「同級生が次々に子どもを産んだときと同じように、寂しく感じる時期がまた来るのかもしれない」(辛酸さん)

子どもの次は、孫の問題が

辛酸 私がアンケートで気になった回答は、「息子夫婦、孫3人と同居中。ワイワイガヤガヤ、『生きている』と強く感じる」(71歳・パート)。孫の存在って大きいらしくて、孫がいないとおばあさん同士の会話で立場が弱い、という話をよく聞くんですよ。

光浦 孫かー。産んでる・産んでない問題の子どもから、いる・いない問題の孫へと移っていくんだ。

辛酸 そう、孫を比べ合う。『埼玉政財界人チャリティ歌謡祭』という番組があるじゃないですか。埼玉の紅白歌合戦ともいわれている。

光浦 何、それ。(笑)

辛酸 埼玉県内の会社の社長とか知事とかが出てきて歌を歌うんですけど、必ずみんな孫を連れてくるんですよ。「こんな孫がいます」みたいな感じで自慢する。

光浦 お宝だ。

辛酸 だから、同級生が次々に子どもを産んだときと同じように、寂しく感じる時期がまた来るのかもしれない。

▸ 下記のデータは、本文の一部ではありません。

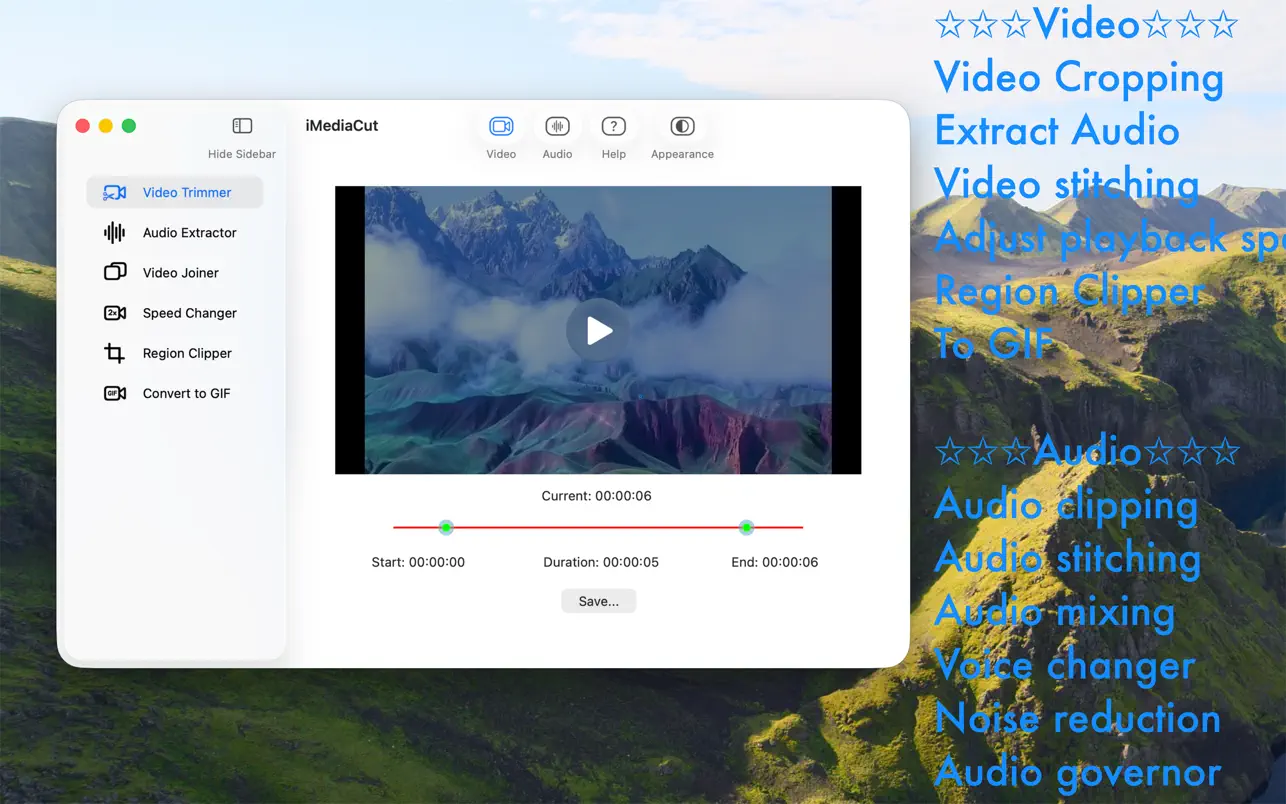Click the green fullscreen window button
This screenshot has height=804, width=1286.
[x=129, y=126]
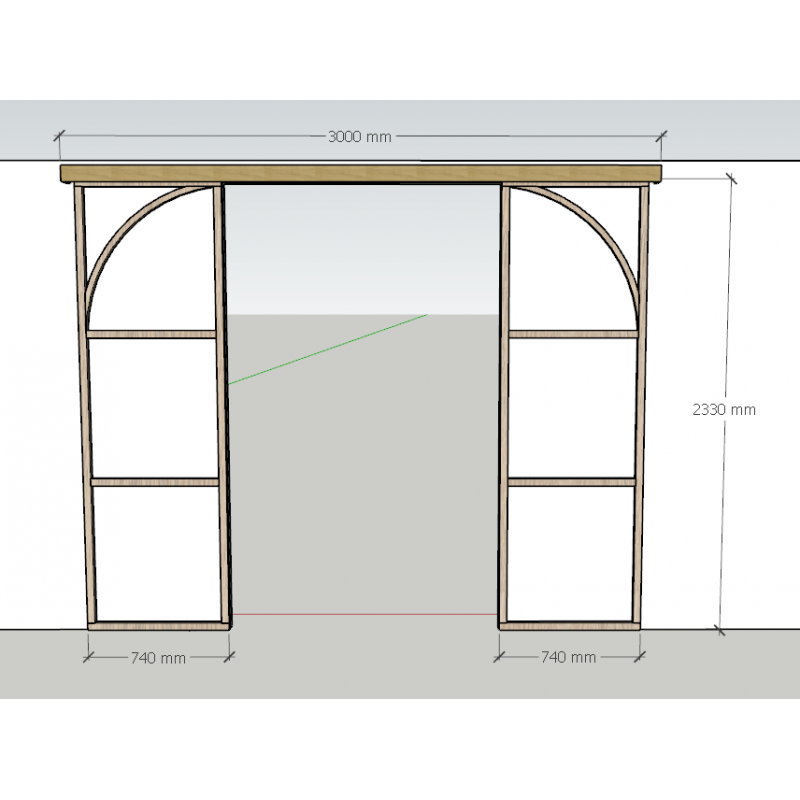Screen dimensions: 800x800
Task: Select the outer right post of right frame
Action: pyautogui.click(x=641, y=400)
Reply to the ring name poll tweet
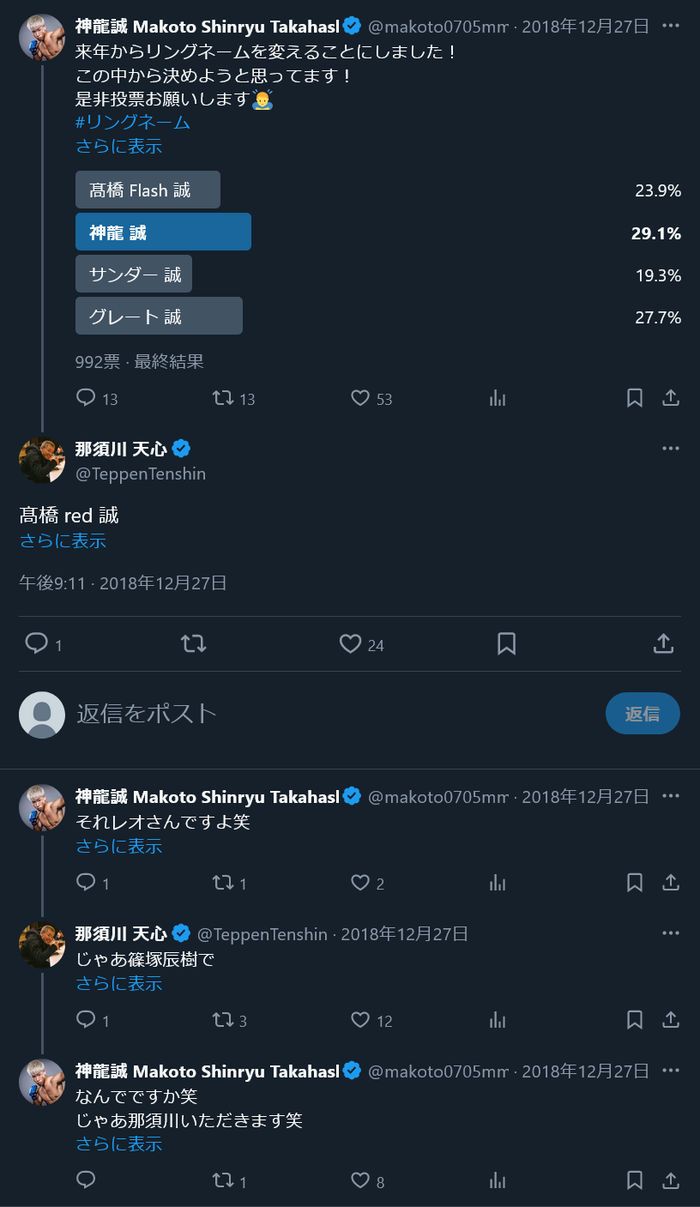This screenshot has height=1207, width=700. tap(87, 398)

光浦 自分が産んだ子が孫を産むっていいなあ。赤ちゃんを2度も抱っこできるんだ。私は子どもが大好きなもんでね、居候中、お隣さんの赤ちゃんに微笑まれるだけで癒やされるよ。

辛酸 猫よりもいいですか?

光浦 うん、ずっといい(笑)。ねえ、あの都市伝説知ってます? 独身の人は死ぬとき、「子どもを産んでいたら私の人生どうなっていたんだろう」と必ず後悔するっていう。

辛酸 ひどい呪いですね。

光浦 恐ろしいでしょう。でも、人間は死ぬとき、自分の人生を肯定しないとやっていられない生き物だから、「人生これでよかった」と思うんだって。脳科学の本に書いてあった。誰がこんなヘンなこと言い出したんだろうか。

辛酸 台湾や中国でも、未婚のまま亡くなった人を死後に結婚させる風習がありますよね。「冥婚」という。そうやって魂を鎮める。

光浦 へええ。

辛酸 未婚で死ぬと成仏できないって勝手に恐れられてる。(笑)

光浦 「独身の人生、楽しかったわ~」って言って死んだかもしれないのにね。